__WHAT TO DO__
Pull out each line in the rows below that contains the string "coordinates", copying every such line whole. Treat uppercase and lowercase as different.

-- START OF RECORDS TO PROCESS --

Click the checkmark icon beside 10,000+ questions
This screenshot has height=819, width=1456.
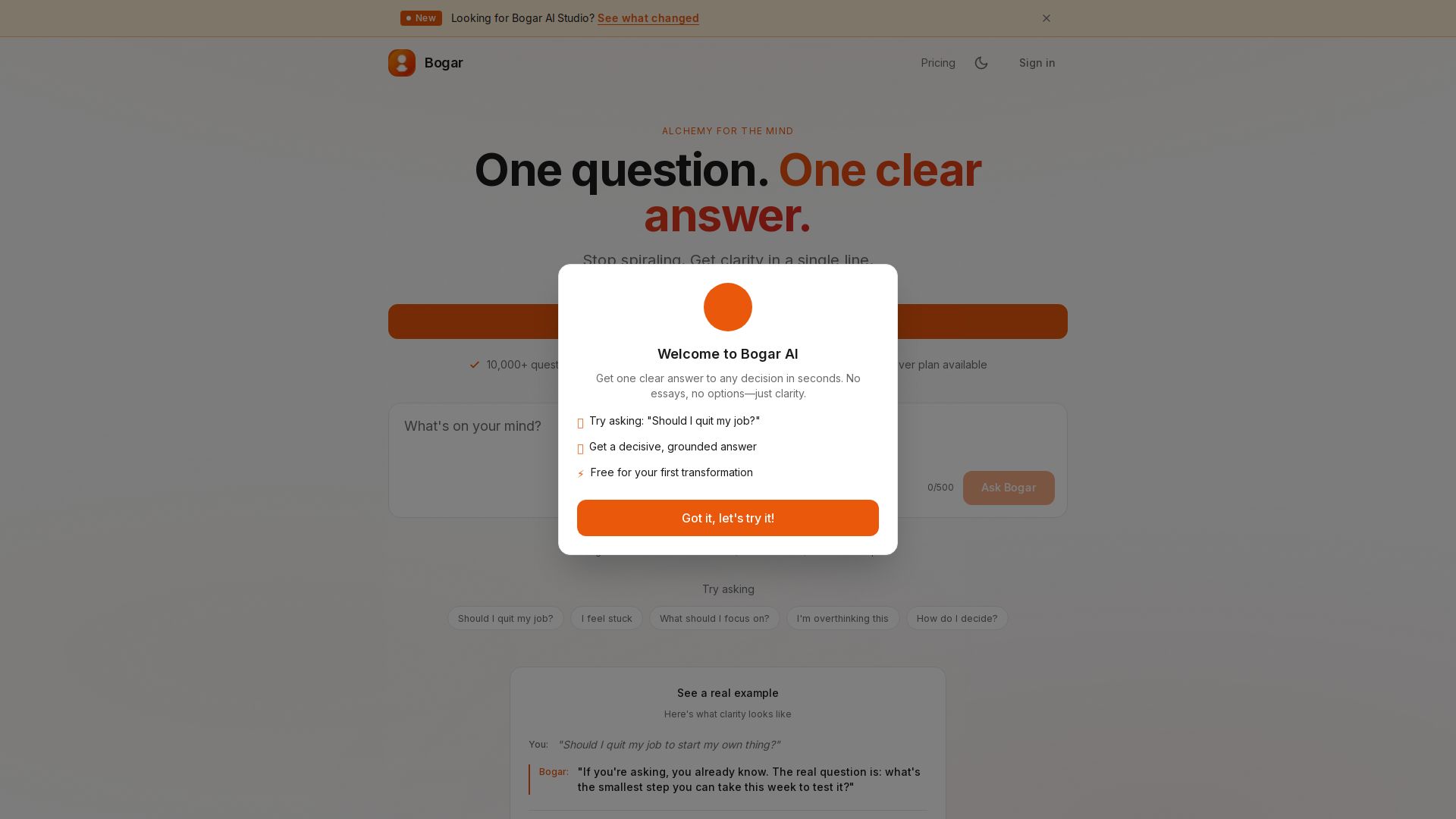click(x=475, y=365)
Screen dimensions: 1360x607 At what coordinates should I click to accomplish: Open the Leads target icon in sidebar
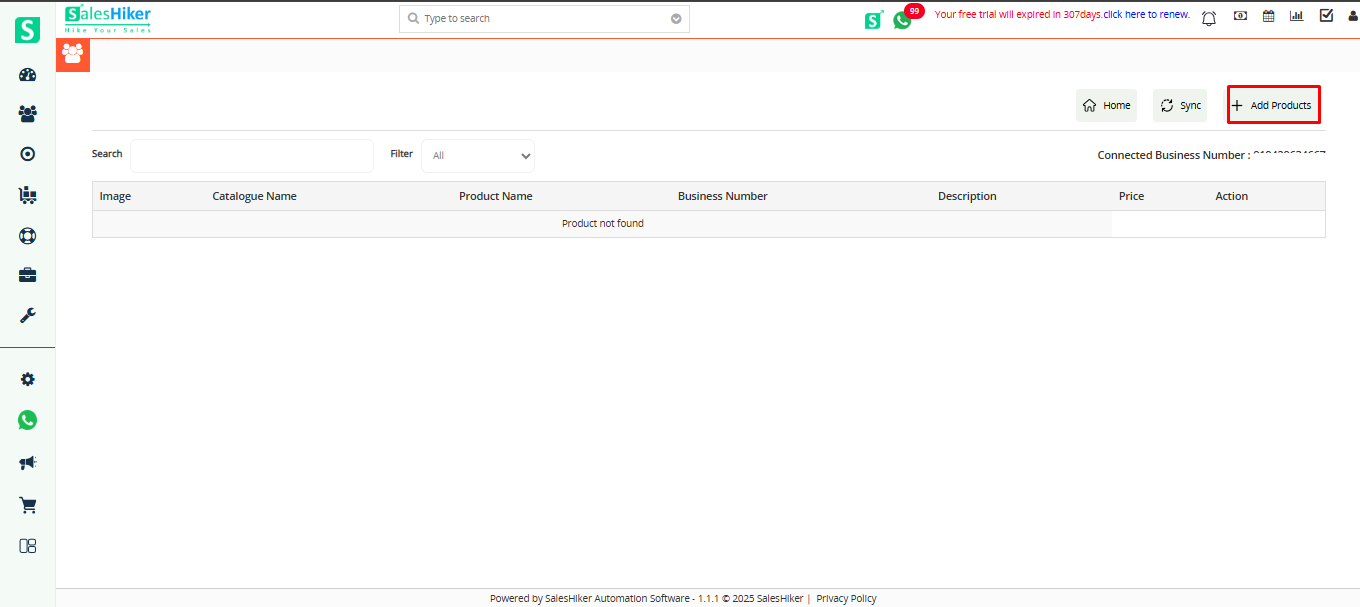27,153
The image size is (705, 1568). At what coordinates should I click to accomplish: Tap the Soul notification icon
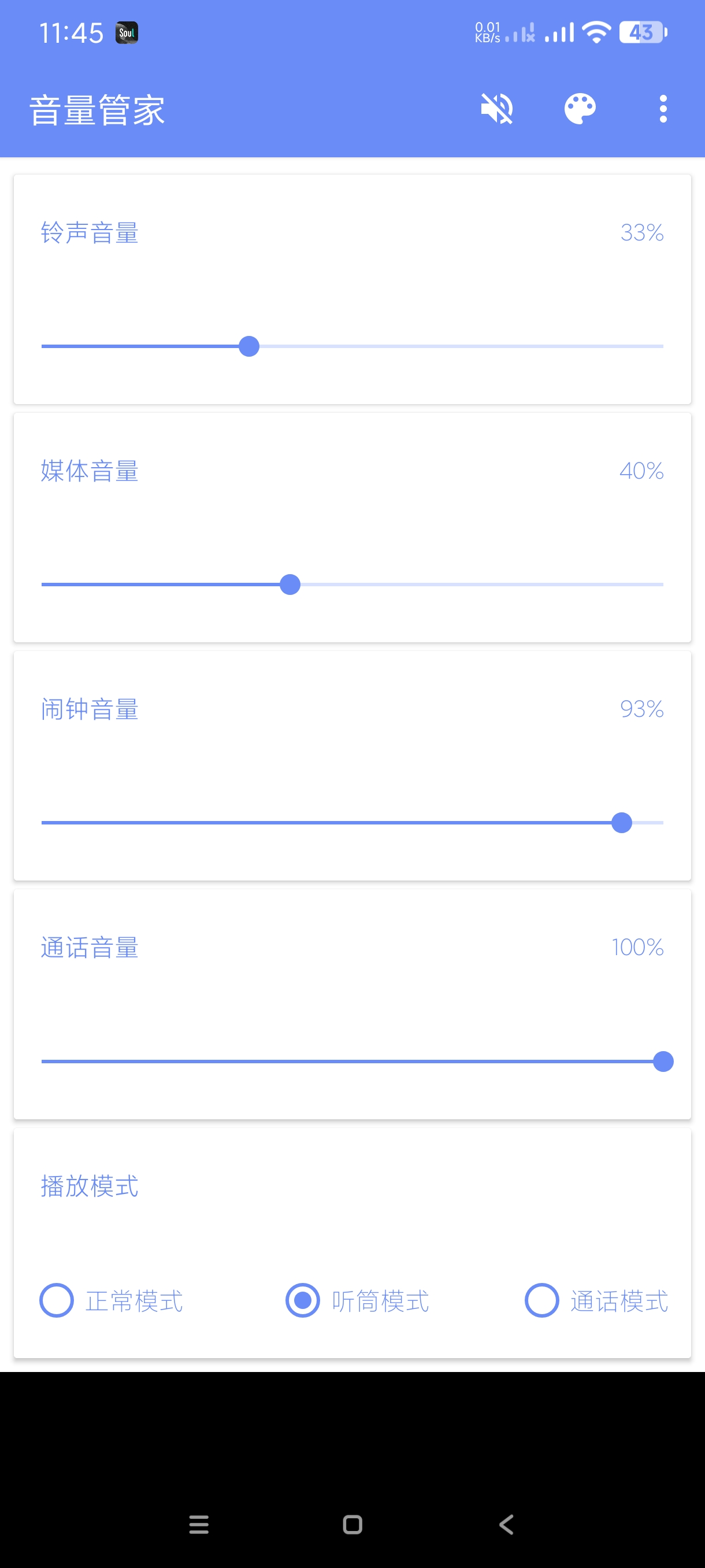tap(127, 33)
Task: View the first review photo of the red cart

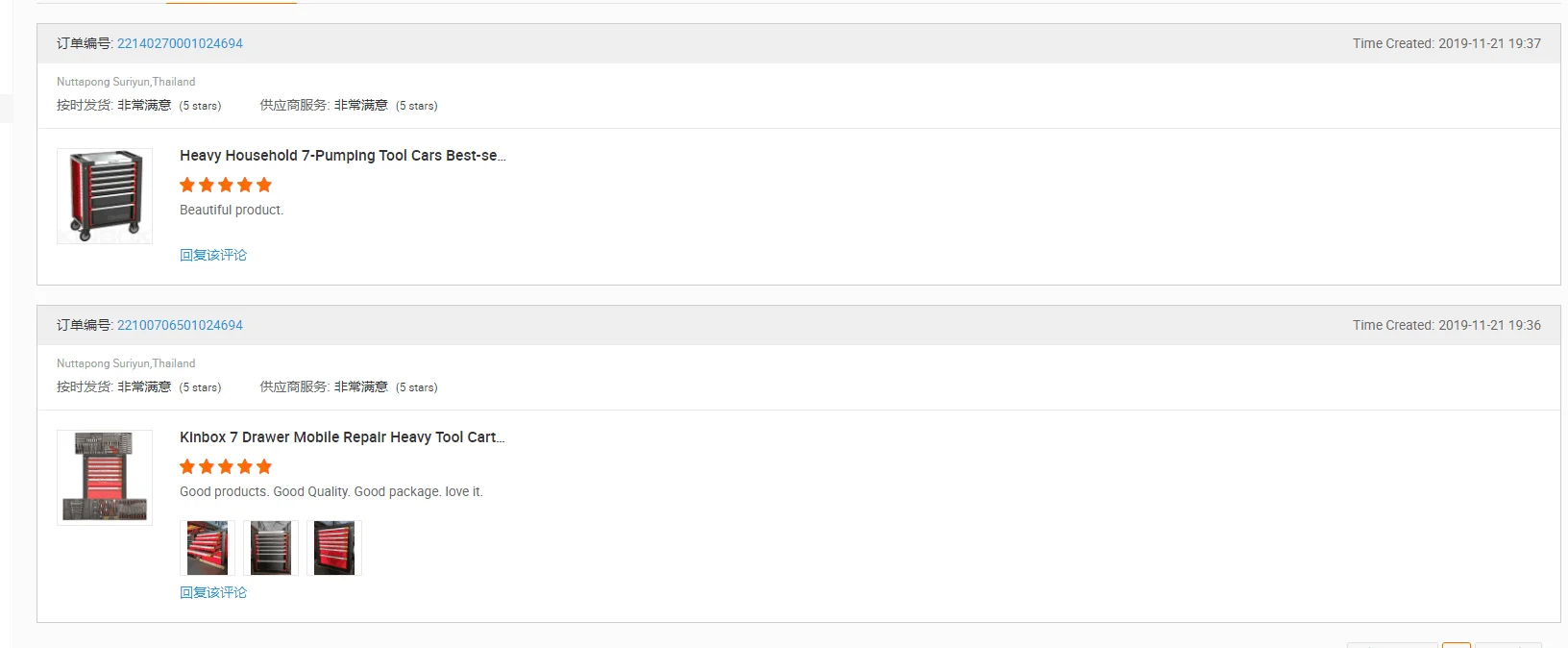Action: [x=208, y=548]
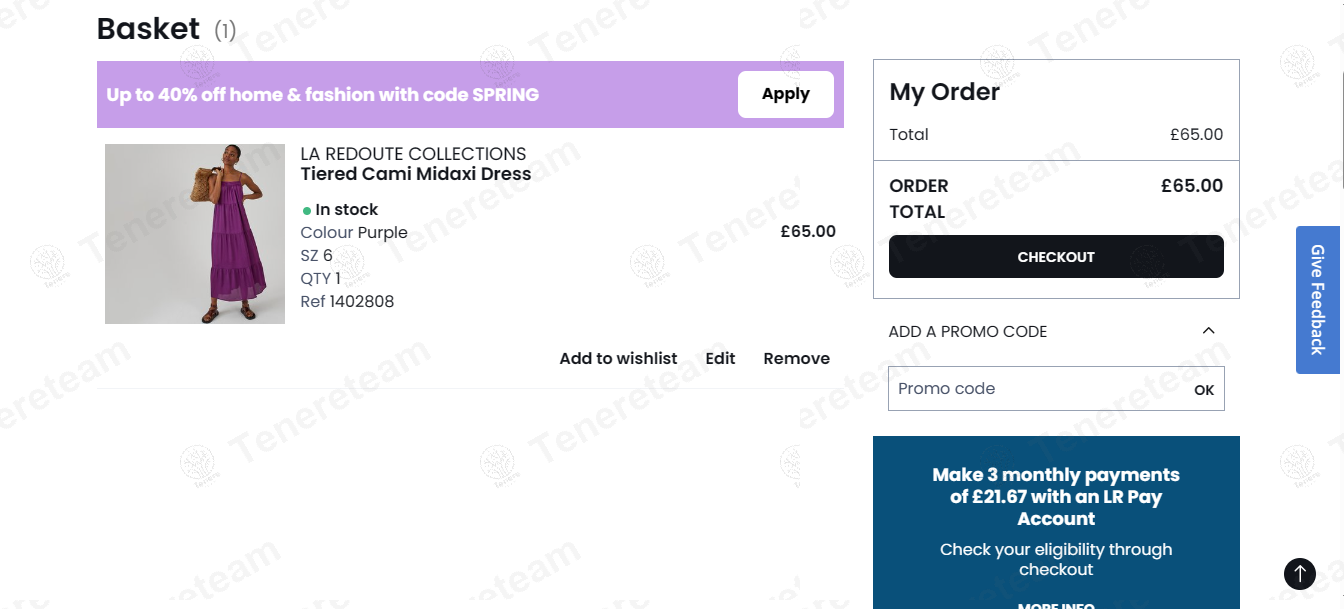Click the La Redoute Collections brand name
Viewport: 1344px width, 609px height.
point(413,154)
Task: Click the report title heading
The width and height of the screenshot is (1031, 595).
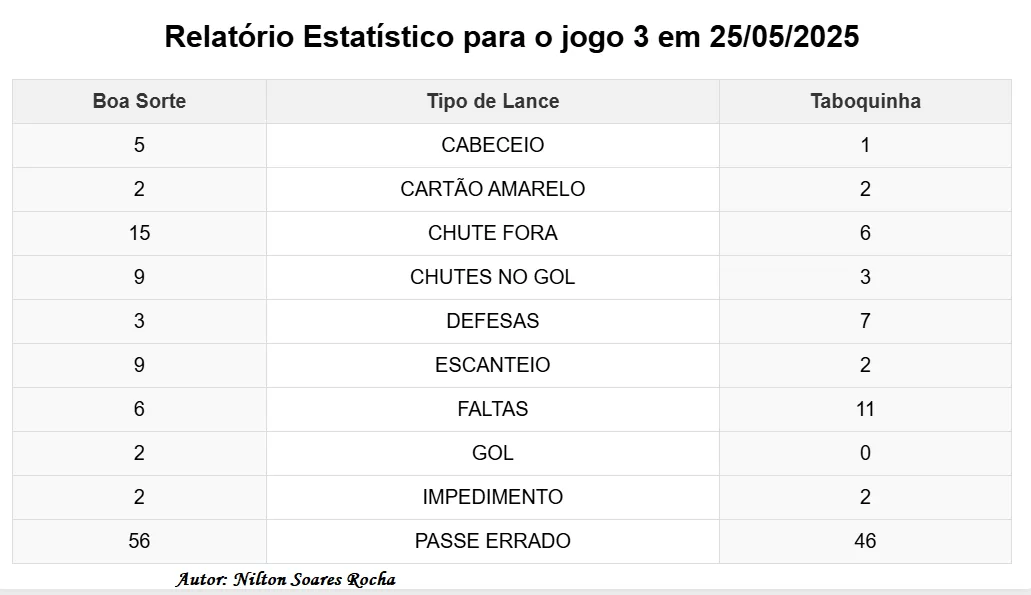Action: [x=512, y=37]
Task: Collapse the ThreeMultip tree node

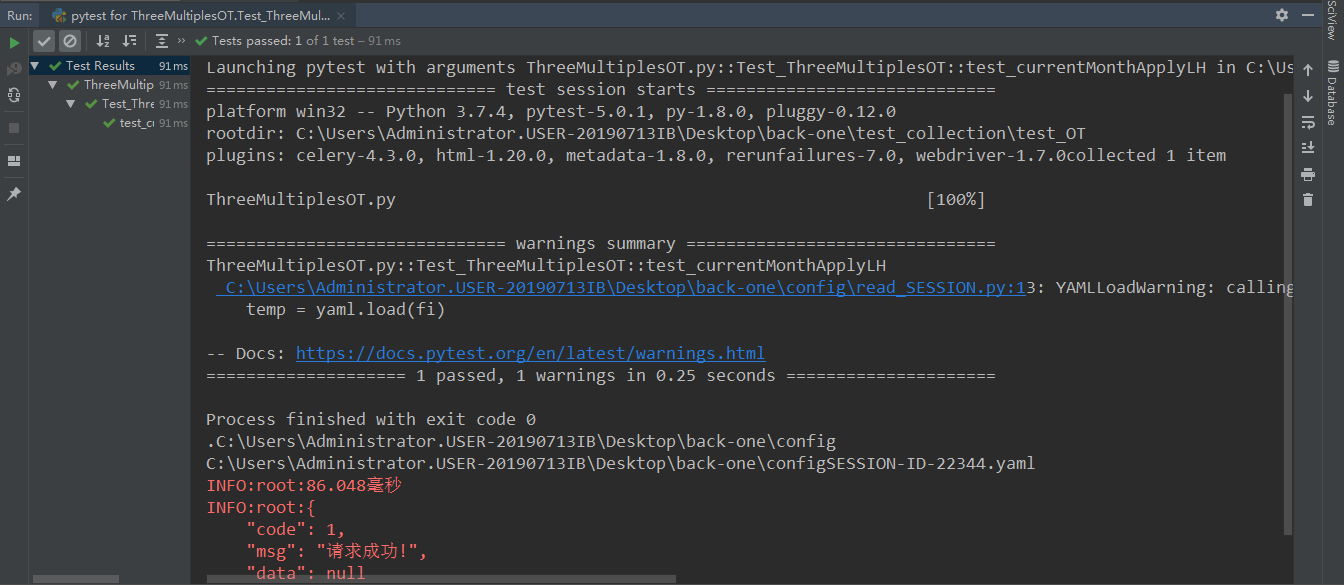Action: (x=54, y=85)
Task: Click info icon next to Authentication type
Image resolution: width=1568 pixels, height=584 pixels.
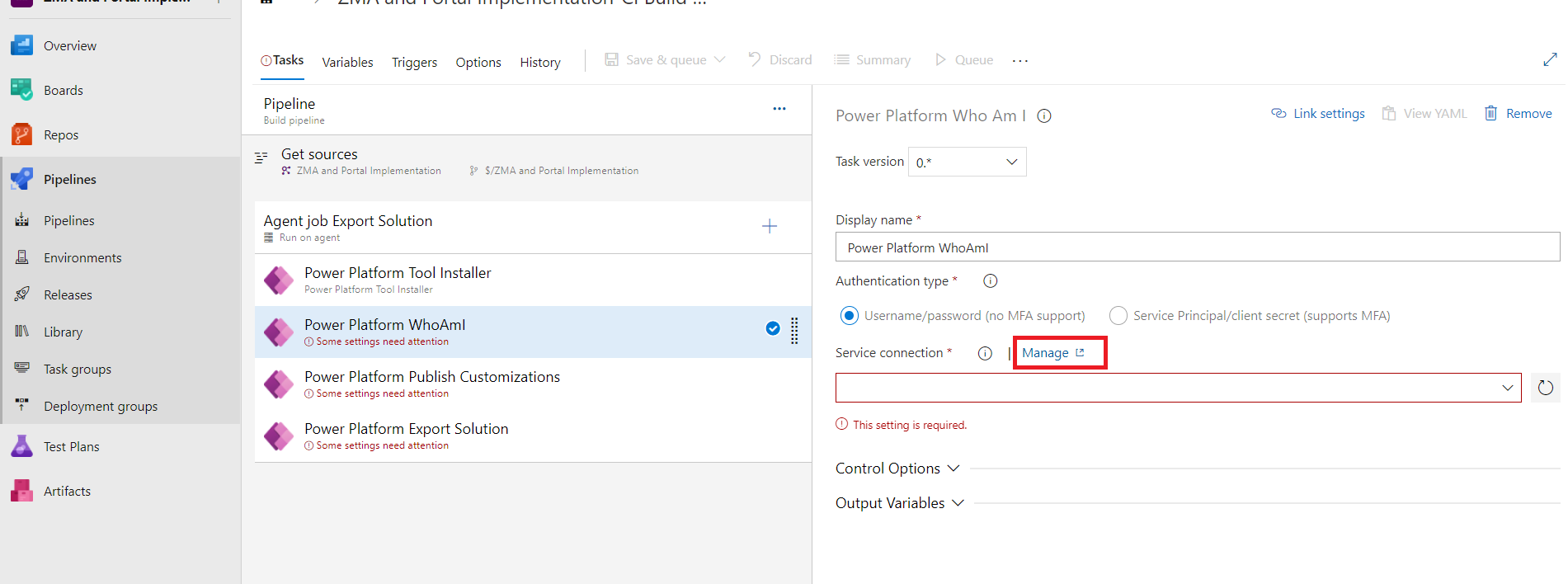Action: [990, 281]
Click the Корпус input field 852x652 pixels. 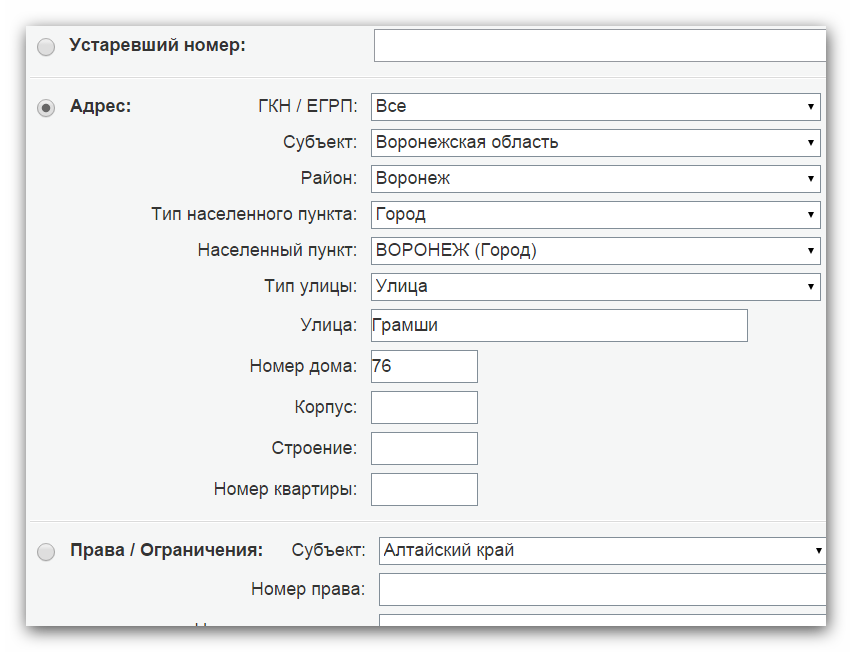coord(424,408)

-- END OF RECORDS TO PROCESS --

__OUTPUT__
Screen dimensions: 1360x607 At what coordinates should I click to accomplish: Open the Leads target icon in sidebar
The image size is (705, 1568). At what coordinates should I click to accomplish: Tap the Soul notification icon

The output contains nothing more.